The AAPI community—while treated as one group—has the greatest income divide amongst all other racial and ethnic groups. According to CNN, high-income Asian Americans earn 10.7x as much as the AAPIs on the opposite end of the income spectrum. This disparity is what drives the model minority myth that suppresses consideration of the racially related challenges the AAPI community faces in economic and educational opportunities.

Celebrate our stories: I’ve been so excited to see so much authentic AAPI content and entertainment become popularized—from seeing Everything Everywhere All at Once dominate awards season to the popular Beef series now on Netflix. I know how encouraging it is for my young kids to see people who look like them represented in the mainstream. I’d love to see this represented and better celebrated in the communications industry. Every young person needs someone they can look up to and be inspired by. And the more we can celebrate the amazing AAPI communicators in our industry, the more we can continue to encourage more young AAPI professionals to enter our industry.

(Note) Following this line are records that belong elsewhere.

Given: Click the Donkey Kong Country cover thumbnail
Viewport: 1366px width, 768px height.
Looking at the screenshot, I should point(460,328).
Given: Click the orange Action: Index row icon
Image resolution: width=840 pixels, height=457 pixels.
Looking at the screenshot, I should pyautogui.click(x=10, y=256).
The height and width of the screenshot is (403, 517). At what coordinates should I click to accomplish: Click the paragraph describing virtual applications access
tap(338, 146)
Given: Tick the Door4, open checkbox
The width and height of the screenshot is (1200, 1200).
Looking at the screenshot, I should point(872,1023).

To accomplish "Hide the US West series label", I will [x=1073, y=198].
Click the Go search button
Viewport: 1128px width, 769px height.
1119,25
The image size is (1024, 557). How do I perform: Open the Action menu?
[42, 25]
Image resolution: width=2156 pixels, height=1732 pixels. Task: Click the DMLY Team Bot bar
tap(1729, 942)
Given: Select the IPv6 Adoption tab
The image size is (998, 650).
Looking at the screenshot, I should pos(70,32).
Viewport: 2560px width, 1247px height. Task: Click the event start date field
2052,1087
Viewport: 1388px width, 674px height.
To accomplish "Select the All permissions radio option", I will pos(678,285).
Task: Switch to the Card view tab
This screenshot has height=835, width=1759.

I am many things—I’m an agency founder and leader. I am a mom of three kids under the age of 10. I’m a first-generation Korean American. And I’m AAPI. I believe all of these facets of my heritage and personality make me the leader I am today—and that these many experiences make me a stronger communicator. I am a leader because of my AAPI heritage—not in spite of it. I can’t wait to see more AAPIs represented in our incredible industry because more diversity of perspective in communications will help us tell better, more powerful stories. And that’s what great PR is all about.